Shift the coordinate answers in the part that opens with the line containing "Screen dimensions: 724x1568" and closes with the line containing "pos(208,1527)", both lines included. Rewrite each line of that part in full, with 38 added to every coordinate in its answers, and leave the pictures out.

Task material –
# # # # #
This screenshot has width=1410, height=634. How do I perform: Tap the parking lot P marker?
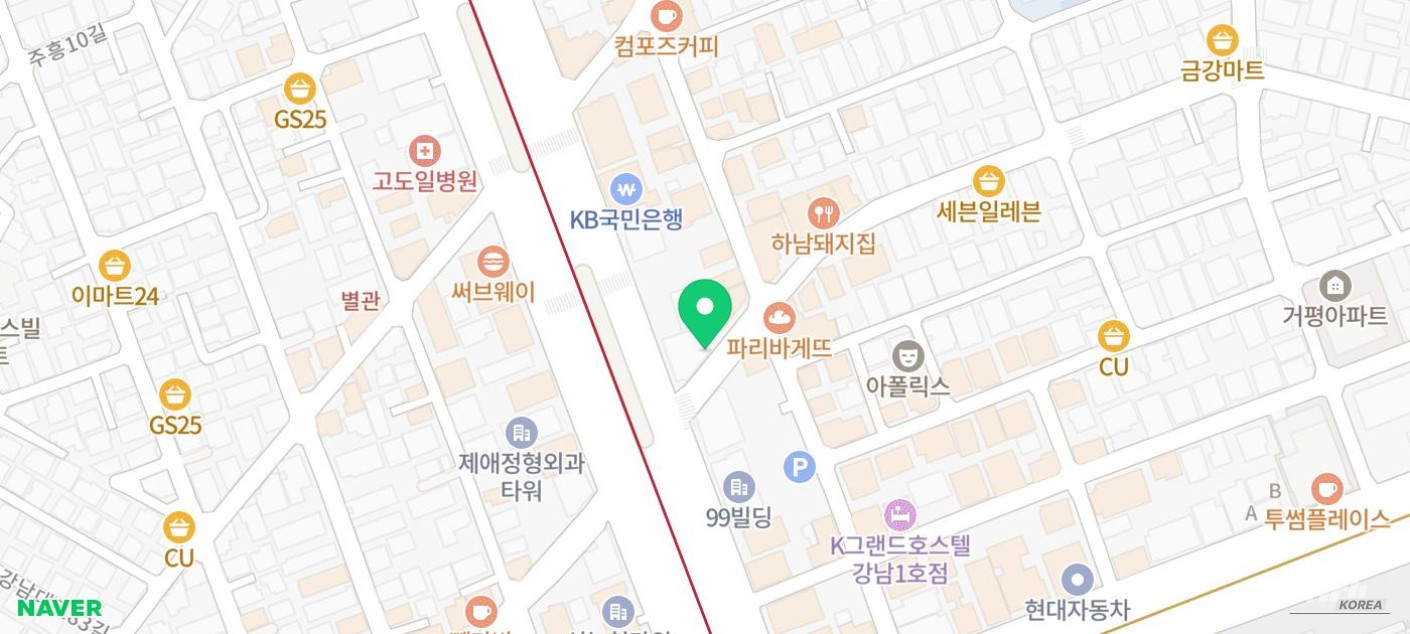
# # # # #
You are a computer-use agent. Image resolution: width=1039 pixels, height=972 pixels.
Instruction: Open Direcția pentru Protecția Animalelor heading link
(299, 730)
# # # # #
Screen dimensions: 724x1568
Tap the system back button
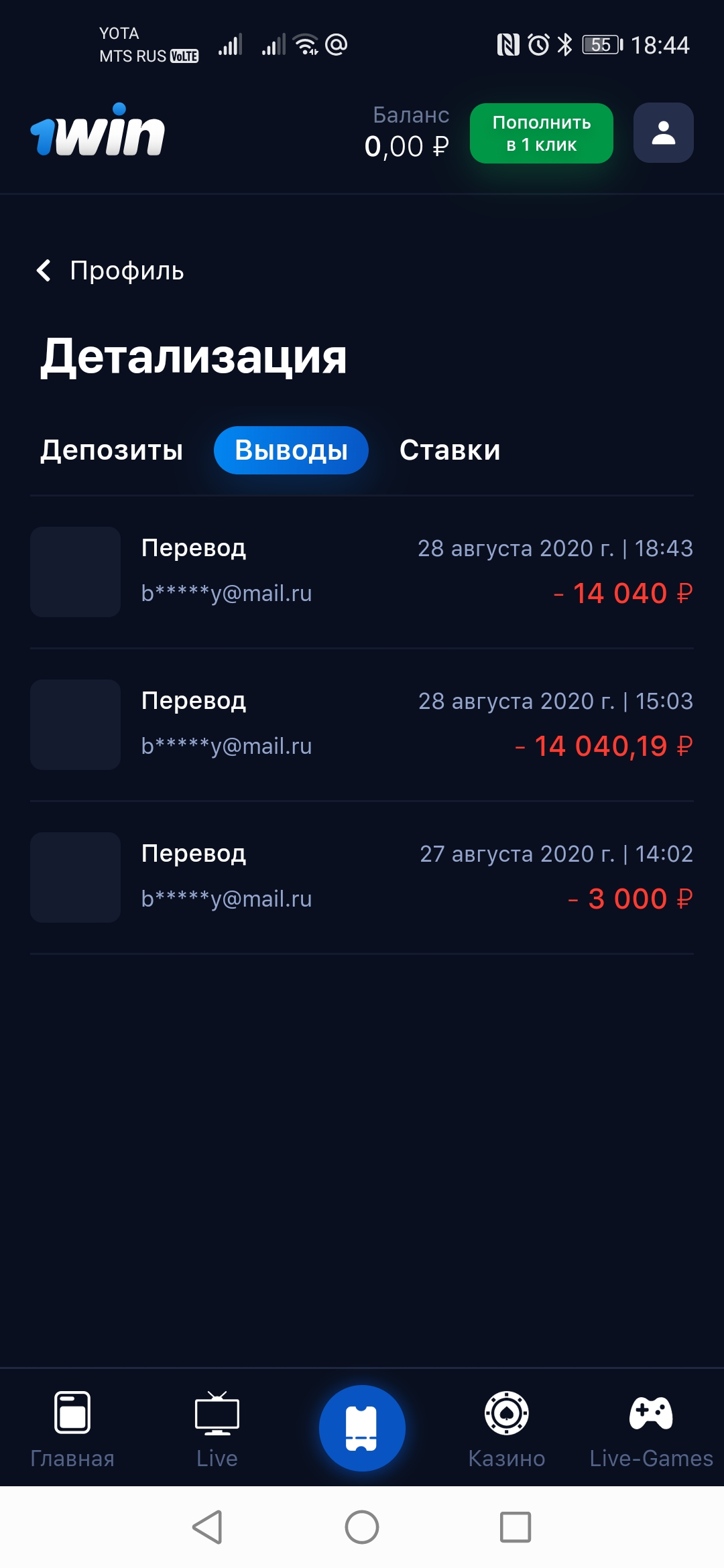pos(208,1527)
# # # # #
Task output –
Screen dimensions: 724x1568
Tap the system back button
pos(246,1565)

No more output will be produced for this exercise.